## START

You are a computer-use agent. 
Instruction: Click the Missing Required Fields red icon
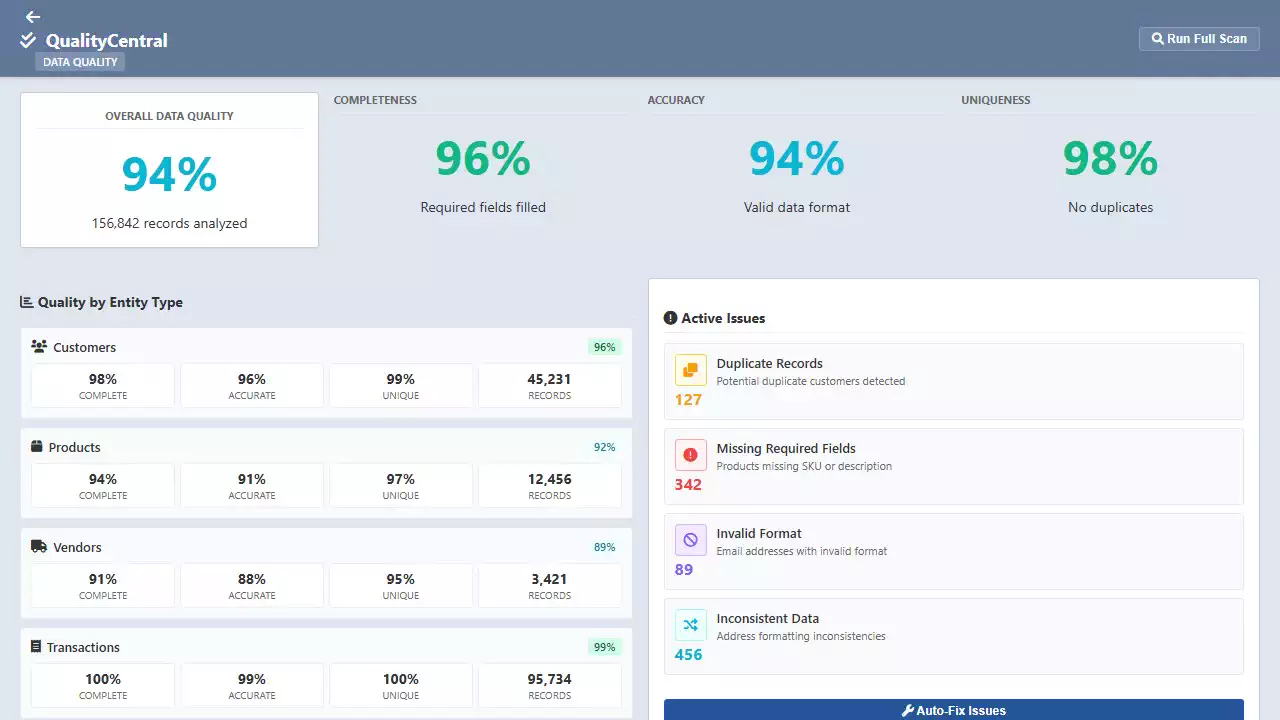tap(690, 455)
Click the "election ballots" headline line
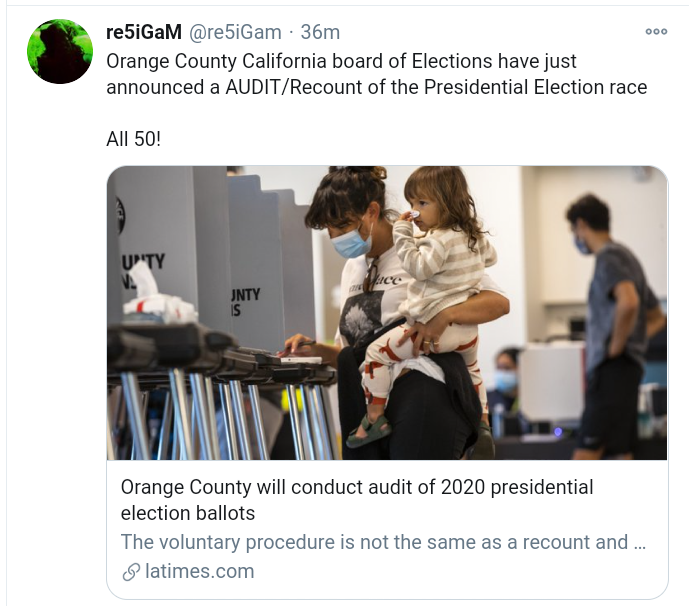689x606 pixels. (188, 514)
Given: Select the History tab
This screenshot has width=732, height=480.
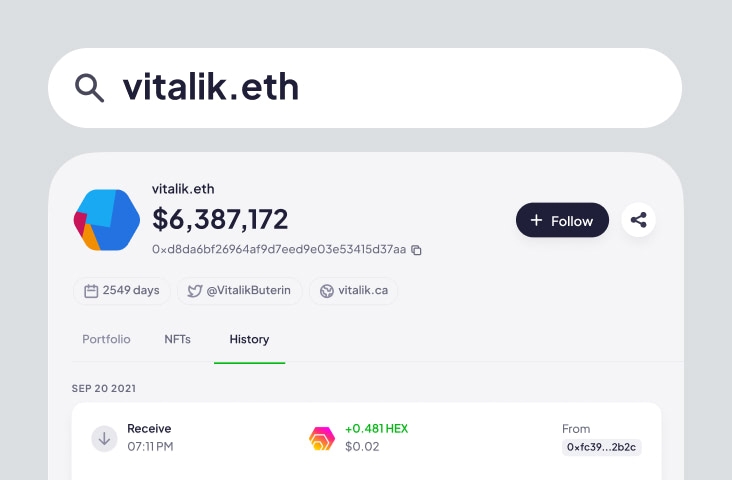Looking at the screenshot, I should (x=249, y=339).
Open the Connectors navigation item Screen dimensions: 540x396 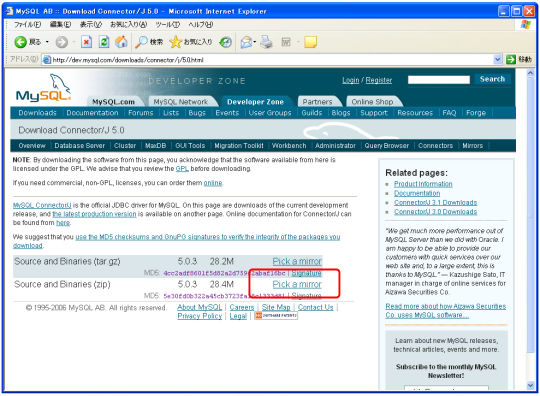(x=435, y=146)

## END

Set task:
Format the material as a numbered list, starting from its first line and ending after the line that contains "Looking at the". Leave out blank lines and the pictures.

The solution:
1. You are a computer-use agent. 
2. Instruction: Click the Missing Required Fields red icon
3. tap(690, 455)
4. Click the "election ballots" headline line
5. 689x606 pixels. (188, 514)
6. Given: Select the History tab
7. This screenshot has width=732, height=480.
8. Looking at the screenshot, I should (x=249, y=339).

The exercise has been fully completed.